Mathieu’s process-based abstraction resonates with Harris’ ideas for me, as well as what the brilliant Black American writer Paule Marshall called the poetics of the kitchen—for her, writers like Glissant, Maryse Condé, and Suzanne Césaire embodied this space. The philosophy of history here, "in the kitchen" or the site of ritual consumption is iterative– since the necessary language/gesture to access a certain mental or conceptual context is singular, the artist seeking such access must infinitely rehearse a conscious process of surrendering to something greater than rational understanding—something of which reason is but a handmaiden, we could say. Yet this iteration is yoked to a non-linear impetus which may take on tones of excavation of something not of us which is built within us.

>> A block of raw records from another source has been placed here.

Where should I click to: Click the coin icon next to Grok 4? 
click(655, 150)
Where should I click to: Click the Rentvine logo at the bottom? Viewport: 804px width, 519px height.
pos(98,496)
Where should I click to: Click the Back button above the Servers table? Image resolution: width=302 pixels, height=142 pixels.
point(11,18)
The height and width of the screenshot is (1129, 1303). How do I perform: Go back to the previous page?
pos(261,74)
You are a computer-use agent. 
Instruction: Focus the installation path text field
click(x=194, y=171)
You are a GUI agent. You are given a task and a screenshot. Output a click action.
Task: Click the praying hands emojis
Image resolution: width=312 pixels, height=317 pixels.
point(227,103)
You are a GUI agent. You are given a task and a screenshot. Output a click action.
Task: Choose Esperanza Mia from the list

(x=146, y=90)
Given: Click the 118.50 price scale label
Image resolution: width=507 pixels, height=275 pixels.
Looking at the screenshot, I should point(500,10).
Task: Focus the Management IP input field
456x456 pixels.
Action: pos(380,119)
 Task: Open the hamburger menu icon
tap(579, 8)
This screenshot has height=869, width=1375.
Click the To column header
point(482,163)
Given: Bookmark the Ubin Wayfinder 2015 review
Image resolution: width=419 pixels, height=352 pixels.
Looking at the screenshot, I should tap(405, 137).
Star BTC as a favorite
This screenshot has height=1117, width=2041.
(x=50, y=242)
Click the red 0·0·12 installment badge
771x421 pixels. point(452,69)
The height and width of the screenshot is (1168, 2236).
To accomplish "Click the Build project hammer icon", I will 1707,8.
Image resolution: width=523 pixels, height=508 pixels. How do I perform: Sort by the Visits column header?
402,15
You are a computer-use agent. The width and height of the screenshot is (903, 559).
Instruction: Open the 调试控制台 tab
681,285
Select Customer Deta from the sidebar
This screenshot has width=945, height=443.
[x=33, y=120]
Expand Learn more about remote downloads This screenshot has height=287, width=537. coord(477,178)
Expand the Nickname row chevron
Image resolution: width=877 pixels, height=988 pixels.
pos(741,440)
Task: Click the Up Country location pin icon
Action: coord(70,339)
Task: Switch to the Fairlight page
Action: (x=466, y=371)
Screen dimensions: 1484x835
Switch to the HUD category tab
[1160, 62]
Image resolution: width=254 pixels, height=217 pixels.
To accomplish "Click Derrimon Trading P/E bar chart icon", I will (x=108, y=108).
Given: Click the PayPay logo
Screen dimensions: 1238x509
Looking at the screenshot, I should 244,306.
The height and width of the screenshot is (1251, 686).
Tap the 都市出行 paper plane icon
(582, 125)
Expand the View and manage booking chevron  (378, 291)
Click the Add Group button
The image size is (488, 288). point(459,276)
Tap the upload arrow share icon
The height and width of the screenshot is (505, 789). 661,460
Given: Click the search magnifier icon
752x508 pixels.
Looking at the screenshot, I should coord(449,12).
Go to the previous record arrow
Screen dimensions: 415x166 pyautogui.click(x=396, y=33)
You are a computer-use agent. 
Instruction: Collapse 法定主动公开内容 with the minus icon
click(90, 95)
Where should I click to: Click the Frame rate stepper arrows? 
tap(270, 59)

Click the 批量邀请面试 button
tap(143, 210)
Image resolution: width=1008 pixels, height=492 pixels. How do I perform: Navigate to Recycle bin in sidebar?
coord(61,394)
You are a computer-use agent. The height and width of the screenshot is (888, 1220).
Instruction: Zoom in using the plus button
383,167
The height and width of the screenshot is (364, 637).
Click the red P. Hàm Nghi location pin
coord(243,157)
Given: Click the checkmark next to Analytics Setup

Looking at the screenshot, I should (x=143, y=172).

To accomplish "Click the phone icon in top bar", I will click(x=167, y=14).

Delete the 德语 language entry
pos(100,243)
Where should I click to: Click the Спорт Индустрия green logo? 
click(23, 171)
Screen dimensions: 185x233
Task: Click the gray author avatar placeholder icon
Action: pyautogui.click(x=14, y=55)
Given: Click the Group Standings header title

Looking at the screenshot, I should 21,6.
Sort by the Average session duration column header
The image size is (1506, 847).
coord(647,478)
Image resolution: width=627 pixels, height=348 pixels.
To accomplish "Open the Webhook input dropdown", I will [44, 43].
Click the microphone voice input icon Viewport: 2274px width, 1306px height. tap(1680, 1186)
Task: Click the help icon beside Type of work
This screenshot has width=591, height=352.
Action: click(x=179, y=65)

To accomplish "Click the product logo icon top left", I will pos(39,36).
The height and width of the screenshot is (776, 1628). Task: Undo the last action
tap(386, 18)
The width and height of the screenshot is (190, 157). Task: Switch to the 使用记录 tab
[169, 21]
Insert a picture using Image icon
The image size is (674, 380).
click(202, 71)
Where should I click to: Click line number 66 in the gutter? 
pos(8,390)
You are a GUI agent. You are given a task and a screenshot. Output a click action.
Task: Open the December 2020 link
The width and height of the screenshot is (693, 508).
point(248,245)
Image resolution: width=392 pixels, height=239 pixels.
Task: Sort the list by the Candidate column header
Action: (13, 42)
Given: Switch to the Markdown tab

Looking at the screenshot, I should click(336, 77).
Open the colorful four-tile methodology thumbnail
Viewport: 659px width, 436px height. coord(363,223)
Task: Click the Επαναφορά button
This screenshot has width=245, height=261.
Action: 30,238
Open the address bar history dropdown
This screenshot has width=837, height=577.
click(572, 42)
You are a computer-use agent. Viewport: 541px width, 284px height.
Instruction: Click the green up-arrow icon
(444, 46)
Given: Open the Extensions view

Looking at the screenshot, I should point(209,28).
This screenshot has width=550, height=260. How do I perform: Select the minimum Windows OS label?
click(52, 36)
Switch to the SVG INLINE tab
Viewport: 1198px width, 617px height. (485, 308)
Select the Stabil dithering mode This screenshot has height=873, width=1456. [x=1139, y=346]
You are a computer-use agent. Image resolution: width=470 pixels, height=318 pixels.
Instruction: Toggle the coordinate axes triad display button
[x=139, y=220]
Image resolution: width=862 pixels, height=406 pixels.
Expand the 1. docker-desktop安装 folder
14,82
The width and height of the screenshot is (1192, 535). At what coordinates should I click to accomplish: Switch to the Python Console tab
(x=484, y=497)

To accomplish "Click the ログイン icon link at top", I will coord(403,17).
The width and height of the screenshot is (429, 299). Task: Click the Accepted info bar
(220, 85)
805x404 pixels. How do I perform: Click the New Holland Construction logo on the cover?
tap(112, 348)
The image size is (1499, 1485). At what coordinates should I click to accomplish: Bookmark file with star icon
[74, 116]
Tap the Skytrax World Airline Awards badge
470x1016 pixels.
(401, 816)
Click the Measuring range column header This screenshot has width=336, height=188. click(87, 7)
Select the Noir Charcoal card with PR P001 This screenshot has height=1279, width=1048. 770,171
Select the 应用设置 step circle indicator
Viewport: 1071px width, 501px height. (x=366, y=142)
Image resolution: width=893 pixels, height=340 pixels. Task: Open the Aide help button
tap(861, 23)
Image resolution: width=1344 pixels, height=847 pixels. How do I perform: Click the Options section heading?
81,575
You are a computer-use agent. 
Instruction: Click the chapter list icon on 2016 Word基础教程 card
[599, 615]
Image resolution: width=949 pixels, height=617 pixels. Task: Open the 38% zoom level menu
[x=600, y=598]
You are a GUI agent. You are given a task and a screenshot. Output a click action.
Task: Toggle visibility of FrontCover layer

“I believe in the action of time, the power of time… Maybe I had to shed blood for something to happen,” the artist says, evoking the Canaanite contract with time: sacrifice something of great value now for the possibility of reward later. Taken to its logical conclusion, this thinking leads us to wonder what we might receive if we sacrifice that which is of utmost value. We owe an infinite debt to the principles of mediation and their uncreated creatrix, and we do not pay the debt back; rather, we formally gesture toward this debt in the continued nourishment of altar zones which ground the human and material in deepest unknowable alien immaterial force. “For my recovery, I had to trust the unknown,” the artist says.
—Text by manuel arturo abreu
Portland, Oregon
25 Aug 2021
manuel arturo abreu (b. 1991, Santo Domingo) is a non-disciplinary artist. They work with what is at hand in a process of magical thinking, with attention to ritual aspects of aesthetics.
Manuel Mathieu (b. Haiti, 1986) is a Montreal-based multidisciplinary artist, known for his paintings, which investigate themes of historical violence, erasure, as well as Haitian visual cultures of physicality, nature, and religious symbolism. Marrying abstract and figurative techniques, his compositions carve out space for us to reflect on Haiti’s transformative history while inviting us to consider the different futures the act of remembering creates. Drawing from a wide-range of subjects, Manuel’s practice combines his Haitian heritage and his formal arts education, which culminated in an MFA Degree from Goldsmiths, University of London.